Turn legacy into leverage: use AI to explain undocumented code, scope migrations, and reduce the cost of tackling technical debt.

Sep 29, 2025 0m 16s

Alan Buxton

Expert Insights

Alan Buxton emphasizes the utility of AI tools in making indecipherable legacy code interpretable and manageable. He states that AI can decode and comprehend such code, which traditionally causes significant issues due to poor documentation and the absence of the original authors.

Hear Alan explain:

  • How AI can demystify legacy code that might have been written a decade ago and seemingly impossible to understand.
  • The tangible value of asking an AI tool like Copilot about the functionality of a given code and getting a comprehensible response.
  • How this AI capability can potentially save significant time and resources that would have otherwise been spent on deciphering old, complex code.
You've got a piece of legacy code that someone wrote 10 years ago.
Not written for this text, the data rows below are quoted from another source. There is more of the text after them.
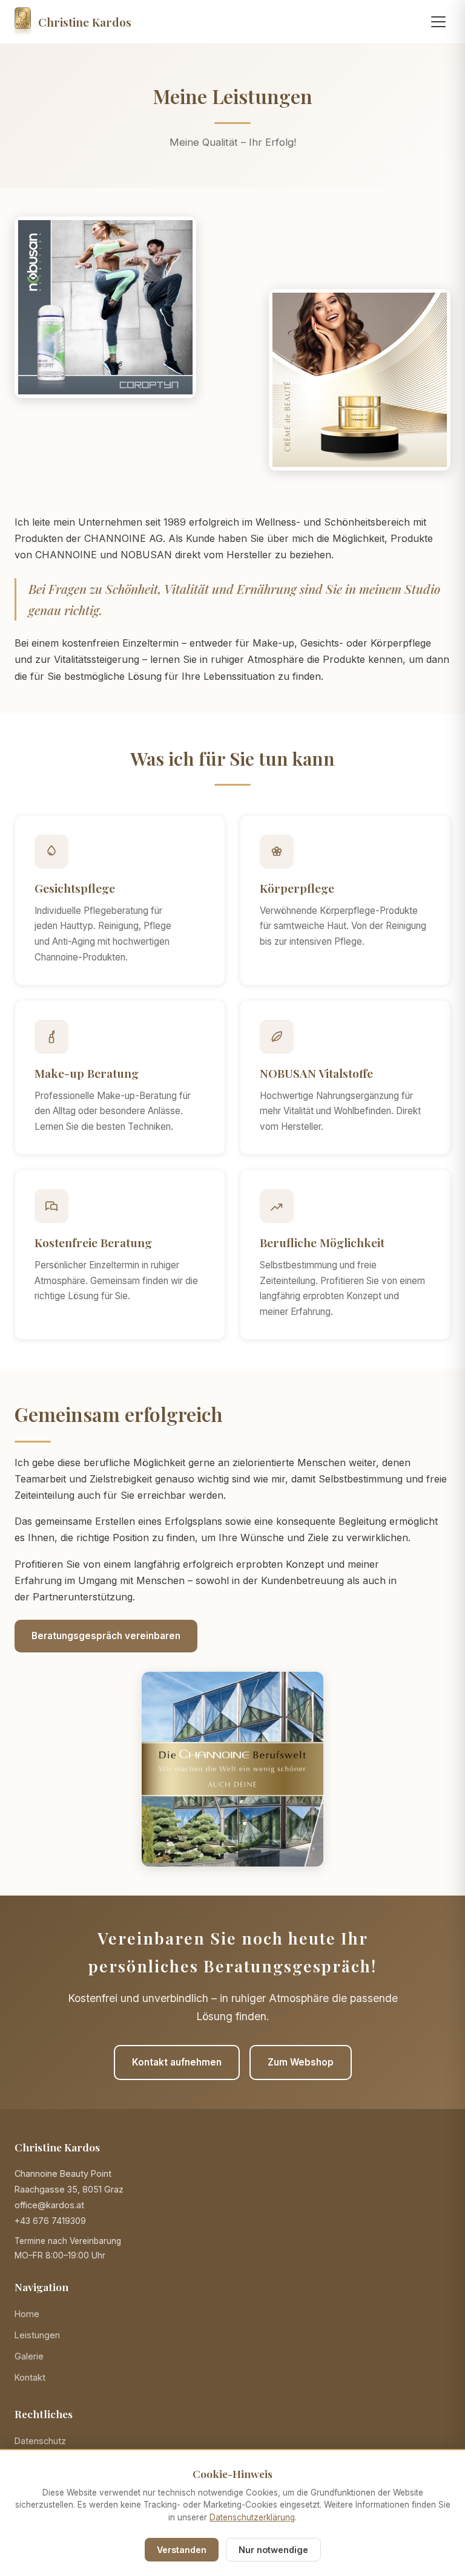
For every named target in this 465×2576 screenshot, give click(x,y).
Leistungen (37, 2335)
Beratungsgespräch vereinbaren (105, 1636)
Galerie (29, 2356)
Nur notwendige (273, 2550)
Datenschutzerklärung (252, 2517)
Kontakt (30, 2377)
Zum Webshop (301, 2062)
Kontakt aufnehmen (177, 2062)
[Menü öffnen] (438, 22)
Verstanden (181, 2550)
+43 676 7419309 (50, 2221)
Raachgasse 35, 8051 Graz (69, 2189)
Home (27, 2314)
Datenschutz (40, 2441)
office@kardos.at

Obviously there's no documentation, no one really understands it. You can, uh, ask, uh, you know, you can ask copilot, what is this code doing? And it will tell you roughly what it's doing.
— Alan Buxton, CTO, Simphony

THE NEW DEFAULT angle

Here's how teams can take advantage of artificial intelligence tools to make sense of older, poorly documented code:

  • Deploy AI assistance when diving into undocumented legacy code. Use AI-powered tools such as GitHub Copilot to decode and interpret the original functionality of such code.
  • Dedicate time to educating the team about how to effectively solicit AI for understanding complex code. This could take the form of workshops or guidelines.
  • Encourage developers to trust and value the AI tools' ability to interpret code, thus aiding their own understanding and boosting productivity.
  • Identify and catalogue key pieces of legacy code within your organization that could benefit from a 'decoding' session to help streamline future developments and reduce the time sunk into understanding old codebases.